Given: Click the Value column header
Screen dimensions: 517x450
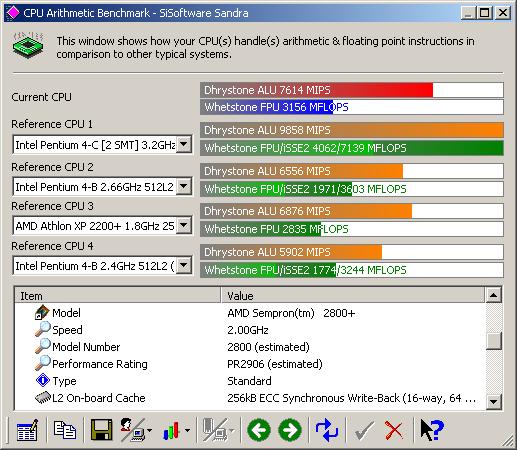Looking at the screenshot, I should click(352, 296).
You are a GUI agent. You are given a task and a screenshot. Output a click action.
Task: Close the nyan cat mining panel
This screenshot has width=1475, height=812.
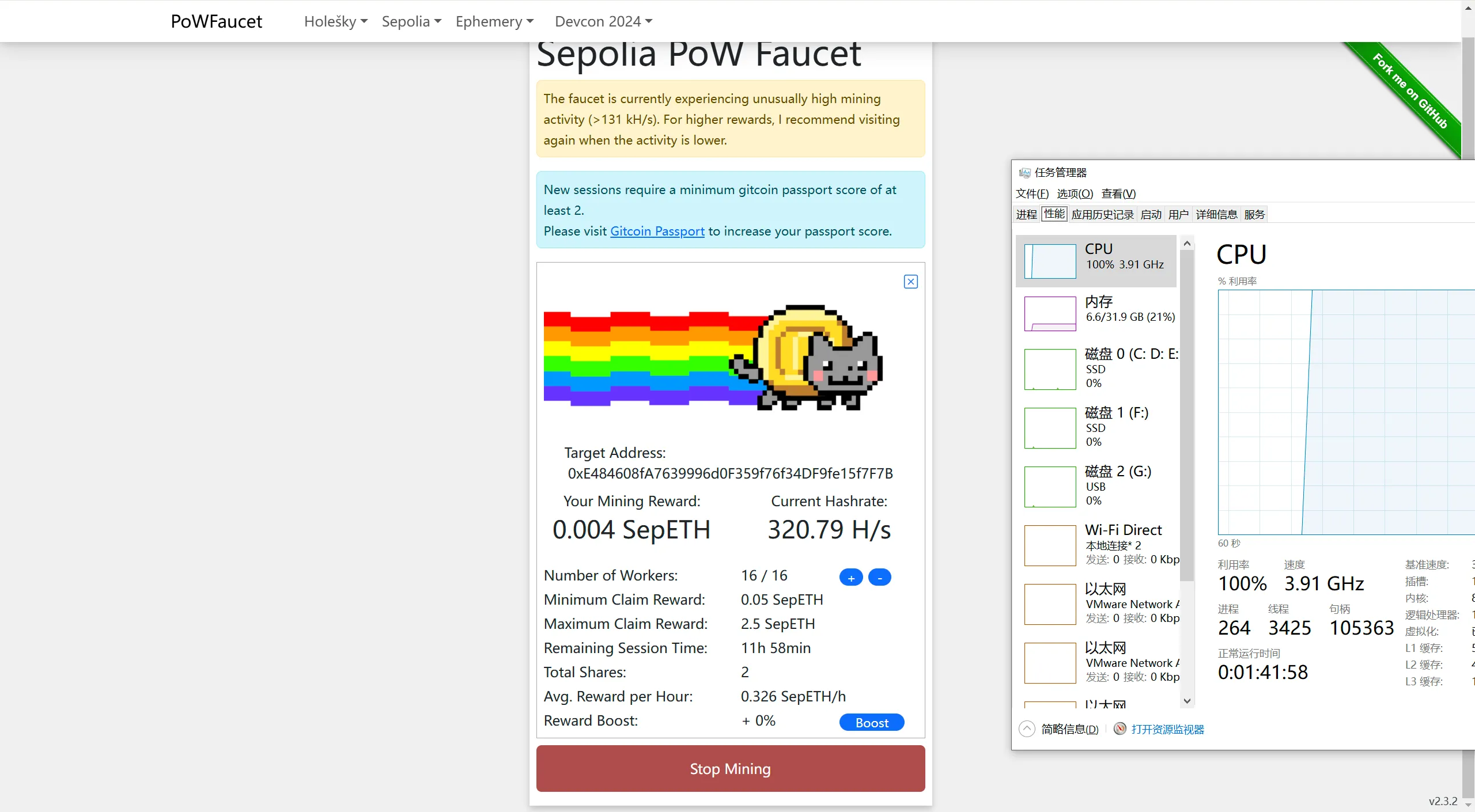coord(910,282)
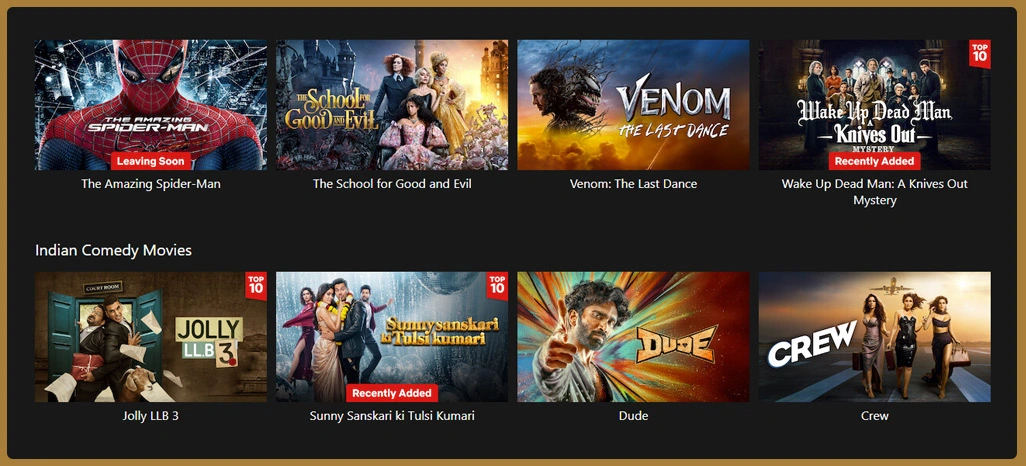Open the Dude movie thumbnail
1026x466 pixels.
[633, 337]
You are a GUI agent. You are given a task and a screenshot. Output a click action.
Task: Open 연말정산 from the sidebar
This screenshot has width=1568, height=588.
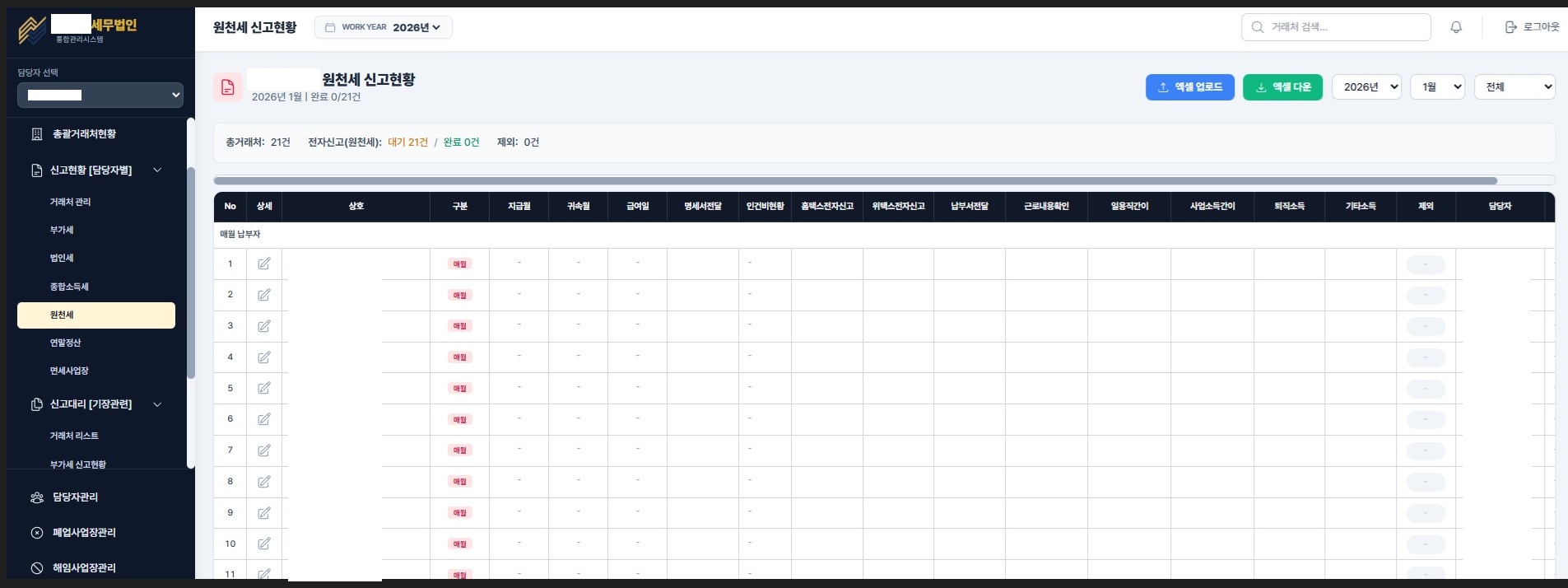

◆ ◆ ◆ ◆ ◆ ◆ ◆

Rewrite the listing above with "GUI agent" switched to "interface agent" and every other word unchanged, leaving out the pictures.

## Final answer
Given: Click the Value column header
Screen dimensions: 517x450
Looking at the screenshot, I should click(352, 296).
You are a interface agent. You are given a task and a screenshot. Output a click action.
Task: Close the nyan cat mining panel
This screenshot has width=1475, height=812.
coord(910,282)
Open the Dude movie thumbnail
1026x466 pixels.
[633, 337]
You are a interface agent. You are given a task and a screenshot. Output a click action.
Task: Open 연말정산 from the sidebar
This screenshot has width=1568, height=588.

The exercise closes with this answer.